*Problem description*
Below are entries. Copy exactly the lines running from the line that holds "Visit the @Linahuaa handle" to the line that holds "1859x484 pixels.", with both ends included.

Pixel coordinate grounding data
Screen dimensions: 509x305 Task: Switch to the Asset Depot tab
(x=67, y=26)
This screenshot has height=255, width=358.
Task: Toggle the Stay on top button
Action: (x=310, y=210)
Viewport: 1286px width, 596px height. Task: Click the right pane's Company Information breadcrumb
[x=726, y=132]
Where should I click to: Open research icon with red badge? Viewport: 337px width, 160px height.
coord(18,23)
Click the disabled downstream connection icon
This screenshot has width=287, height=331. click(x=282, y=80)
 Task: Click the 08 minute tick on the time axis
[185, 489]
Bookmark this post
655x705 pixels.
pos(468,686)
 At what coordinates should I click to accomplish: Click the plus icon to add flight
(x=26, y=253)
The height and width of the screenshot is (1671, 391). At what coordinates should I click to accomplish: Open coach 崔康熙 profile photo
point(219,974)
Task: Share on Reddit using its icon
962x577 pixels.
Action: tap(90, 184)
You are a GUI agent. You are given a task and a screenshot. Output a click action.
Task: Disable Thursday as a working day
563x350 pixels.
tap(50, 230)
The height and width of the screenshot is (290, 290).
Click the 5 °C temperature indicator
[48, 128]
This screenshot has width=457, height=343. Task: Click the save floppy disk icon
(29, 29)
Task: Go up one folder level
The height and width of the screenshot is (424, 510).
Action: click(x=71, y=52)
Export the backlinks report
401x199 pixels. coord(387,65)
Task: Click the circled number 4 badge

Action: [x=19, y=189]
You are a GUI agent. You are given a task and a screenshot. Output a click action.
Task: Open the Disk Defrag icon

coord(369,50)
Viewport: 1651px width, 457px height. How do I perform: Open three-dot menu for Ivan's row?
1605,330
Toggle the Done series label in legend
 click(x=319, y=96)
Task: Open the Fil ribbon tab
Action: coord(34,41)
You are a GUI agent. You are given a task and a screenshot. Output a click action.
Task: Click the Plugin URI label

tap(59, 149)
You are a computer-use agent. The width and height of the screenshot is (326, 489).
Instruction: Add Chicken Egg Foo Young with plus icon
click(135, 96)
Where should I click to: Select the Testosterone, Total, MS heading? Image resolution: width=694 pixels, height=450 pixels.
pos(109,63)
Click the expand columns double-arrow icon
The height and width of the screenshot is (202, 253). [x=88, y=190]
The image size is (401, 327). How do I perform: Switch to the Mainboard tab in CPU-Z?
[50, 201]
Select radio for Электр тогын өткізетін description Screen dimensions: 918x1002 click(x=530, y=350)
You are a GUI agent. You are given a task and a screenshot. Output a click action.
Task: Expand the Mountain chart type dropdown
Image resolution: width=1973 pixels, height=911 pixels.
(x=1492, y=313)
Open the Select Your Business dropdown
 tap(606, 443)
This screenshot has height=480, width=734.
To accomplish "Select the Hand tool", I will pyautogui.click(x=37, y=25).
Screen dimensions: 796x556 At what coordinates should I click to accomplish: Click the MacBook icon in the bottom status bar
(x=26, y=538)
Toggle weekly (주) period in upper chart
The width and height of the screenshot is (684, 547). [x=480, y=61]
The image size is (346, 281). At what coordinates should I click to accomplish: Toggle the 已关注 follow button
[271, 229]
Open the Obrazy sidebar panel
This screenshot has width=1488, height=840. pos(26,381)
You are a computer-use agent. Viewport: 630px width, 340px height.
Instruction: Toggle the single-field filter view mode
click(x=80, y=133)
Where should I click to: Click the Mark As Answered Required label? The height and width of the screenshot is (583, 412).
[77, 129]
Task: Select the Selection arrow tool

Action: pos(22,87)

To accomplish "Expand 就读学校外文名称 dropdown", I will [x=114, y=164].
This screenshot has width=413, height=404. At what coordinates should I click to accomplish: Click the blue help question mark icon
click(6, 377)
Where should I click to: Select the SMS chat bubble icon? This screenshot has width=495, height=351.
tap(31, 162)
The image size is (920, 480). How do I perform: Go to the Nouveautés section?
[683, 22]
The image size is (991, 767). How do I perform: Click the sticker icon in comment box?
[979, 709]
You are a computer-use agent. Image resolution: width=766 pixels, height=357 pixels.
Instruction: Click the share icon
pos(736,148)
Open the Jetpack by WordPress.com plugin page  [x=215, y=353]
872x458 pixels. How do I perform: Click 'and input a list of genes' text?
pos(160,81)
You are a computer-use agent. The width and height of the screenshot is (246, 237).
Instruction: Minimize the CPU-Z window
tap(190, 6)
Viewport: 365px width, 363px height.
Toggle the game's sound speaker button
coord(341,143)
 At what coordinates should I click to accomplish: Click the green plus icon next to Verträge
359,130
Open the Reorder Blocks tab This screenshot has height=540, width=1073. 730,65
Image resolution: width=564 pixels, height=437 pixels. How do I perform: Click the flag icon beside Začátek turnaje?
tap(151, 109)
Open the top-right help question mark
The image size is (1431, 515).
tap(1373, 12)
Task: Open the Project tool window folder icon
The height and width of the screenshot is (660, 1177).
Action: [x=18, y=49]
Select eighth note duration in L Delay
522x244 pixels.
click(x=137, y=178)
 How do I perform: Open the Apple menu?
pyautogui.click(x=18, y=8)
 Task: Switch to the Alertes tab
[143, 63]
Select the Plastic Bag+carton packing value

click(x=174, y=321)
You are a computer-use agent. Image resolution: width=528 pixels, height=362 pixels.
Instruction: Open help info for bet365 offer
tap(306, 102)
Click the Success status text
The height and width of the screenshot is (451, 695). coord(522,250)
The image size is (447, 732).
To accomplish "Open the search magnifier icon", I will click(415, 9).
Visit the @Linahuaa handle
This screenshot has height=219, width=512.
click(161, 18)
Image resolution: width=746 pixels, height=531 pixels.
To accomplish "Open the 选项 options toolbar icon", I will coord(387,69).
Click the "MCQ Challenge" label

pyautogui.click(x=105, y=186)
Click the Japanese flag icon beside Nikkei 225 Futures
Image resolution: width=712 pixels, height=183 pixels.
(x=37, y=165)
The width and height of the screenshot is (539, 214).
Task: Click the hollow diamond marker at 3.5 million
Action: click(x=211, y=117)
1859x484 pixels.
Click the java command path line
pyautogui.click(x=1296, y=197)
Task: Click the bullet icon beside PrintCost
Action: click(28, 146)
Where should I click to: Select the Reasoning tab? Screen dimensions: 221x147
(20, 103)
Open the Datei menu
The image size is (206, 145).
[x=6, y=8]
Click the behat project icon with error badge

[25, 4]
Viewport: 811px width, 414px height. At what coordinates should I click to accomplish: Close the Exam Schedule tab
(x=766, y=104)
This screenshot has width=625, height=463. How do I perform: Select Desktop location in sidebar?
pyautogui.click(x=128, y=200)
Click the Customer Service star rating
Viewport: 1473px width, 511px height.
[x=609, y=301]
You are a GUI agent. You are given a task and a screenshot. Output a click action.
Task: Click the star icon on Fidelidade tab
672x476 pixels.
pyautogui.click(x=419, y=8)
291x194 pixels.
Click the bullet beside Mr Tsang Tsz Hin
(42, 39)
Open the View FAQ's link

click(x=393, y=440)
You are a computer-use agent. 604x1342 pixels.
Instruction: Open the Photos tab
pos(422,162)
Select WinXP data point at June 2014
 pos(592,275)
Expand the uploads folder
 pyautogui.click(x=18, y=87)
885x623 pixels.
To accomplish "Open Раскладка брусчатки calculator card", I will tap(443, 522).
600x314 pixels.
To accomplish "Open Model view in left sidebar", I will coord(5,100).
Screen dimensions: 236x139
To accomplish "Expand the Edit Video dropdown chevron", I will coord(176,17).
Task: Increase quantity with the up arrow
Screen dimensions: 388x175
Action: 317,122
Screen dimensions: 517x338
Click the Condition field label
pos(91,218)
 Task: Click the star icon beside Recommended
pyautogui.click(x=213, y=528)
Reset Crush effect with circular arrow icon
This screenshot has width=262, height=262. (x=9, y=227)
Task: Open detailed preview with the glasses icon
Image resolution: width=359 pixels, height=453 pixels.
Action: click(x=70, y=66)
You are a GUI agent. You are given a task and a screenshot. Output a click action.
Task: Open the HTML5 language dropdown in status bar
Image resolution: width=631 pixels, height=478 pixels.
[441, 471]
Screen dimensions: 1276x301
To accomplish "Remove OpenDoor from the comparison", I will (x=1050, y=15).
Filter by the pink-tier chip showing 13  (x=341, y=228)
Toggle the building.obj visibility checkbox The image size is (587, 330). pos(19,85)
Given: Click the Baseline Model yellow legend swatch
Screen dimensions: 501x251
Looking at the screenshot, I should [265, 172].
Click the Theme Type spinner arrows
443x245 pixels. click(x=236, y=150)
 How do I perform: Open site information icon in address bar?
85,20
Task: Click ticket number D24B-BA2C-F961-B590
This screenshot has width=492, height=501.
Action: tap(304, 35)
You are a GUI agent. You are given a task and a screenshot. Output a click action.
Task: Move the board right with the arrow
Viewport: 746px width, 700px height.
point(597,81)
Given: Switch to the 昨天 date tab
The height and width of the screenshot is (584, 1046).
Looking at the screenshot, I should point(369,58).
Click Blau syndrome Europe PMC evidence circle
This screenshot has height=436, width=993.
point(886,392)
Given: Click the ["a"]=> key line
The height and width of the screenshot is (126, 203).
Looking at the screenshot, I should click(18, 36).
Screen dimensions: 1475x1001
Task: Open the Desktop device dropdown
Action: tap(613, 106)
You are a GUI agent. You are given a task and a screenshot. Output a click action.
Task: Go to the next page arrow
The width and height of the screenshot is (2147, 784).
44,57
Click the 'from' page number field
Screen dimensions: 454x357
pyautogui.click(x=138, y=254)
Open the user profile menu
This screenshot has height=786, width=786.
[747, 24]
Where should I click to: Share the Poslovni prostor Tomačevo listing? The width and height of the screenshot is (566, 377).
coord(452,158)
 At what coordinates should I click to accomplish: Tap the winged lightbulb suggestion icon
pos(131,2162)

*Solution for this task*
Visit the @Linahuaa handle
This screenshot has height=219, width=512.
click(161, 18)
Image resolution: width=746 pixels, height=531 pixels.
To accomplish "Open the 选项 options toolbar icon", I will coord(387,69).
Click the "MCQ Challenge" label

pyautogui.click(x=105, y=186)
Click the Japanese flag icon beside Nikkei 225 Futures
Image resolution: width=712 pixels, height=183 pixels.
(x=37, y=165)
The width and height of the screenshot is (539, 214).
Task: Click the hollow diamond marker at 3.5 million
Action: click(x=211, y=117)
1859x484 pixels.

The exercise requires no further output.